Locate every line in the entries below that contains the string "action" and copy each such line in full. Case counts, so a line matches only if its capitalization is the same.
-------------------------
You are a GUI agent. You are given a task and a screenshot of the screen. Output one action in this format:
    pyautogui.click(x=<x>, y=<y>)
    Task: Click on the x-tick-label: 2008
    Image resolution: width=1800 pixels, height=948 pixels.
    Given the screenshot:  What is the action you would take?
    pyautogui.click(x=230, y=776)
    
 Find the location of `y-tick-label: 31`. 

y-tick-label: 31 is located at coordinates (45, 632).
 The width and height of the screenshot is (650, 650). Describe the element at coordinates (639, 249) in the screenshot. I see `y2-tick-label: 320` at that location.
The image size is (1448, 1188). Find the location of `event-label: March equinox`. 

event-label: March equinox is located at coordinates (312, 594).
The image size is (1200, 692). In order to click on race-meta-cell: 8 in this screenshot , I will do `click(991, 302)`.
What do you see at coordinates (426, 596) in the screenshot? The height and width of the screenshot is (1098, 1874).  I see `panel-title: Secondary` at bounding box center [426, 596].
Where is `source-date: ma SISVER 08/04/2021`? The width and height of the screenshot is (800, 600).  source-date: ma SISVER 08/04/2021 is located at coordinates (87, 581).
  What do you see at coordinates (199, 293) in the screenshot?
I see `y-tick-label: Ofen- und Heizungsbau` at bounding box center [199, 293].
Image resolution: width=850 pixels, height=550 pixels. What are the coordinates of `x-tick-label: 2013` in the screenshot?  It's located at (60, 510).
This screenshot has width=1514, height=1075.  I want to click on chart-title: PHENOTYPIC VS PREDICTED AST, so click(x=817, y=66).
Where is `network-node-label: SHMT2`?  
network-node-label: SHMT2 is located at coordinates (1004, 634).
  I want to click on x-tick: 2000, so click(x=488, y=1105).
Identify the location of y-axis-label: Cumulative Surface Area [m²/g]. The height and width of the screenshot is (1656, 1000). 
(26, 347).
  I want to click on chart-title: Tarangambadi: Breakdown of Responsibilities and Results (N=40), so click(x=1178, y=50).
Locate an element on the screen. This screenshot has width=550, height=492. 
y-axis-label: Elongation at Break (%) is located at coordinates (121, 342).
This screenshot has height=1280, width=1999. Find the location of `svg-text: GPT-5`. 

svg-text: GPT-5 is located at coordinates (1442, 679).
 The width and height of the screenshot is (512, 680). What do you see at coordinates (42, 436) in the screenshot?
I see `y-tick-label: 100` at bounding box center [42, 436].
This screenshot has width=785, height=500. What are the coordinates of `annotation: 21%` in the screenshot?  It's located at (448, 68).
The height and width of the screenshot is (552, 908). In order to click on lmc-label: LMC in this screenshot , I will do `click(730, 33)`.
-------------------------
#### [Output of the exercise]
You are a GUI agent. You are given a task and a screenshot of the screen. Output one action in this format:
    Given the screenshot:  What is the action you would take?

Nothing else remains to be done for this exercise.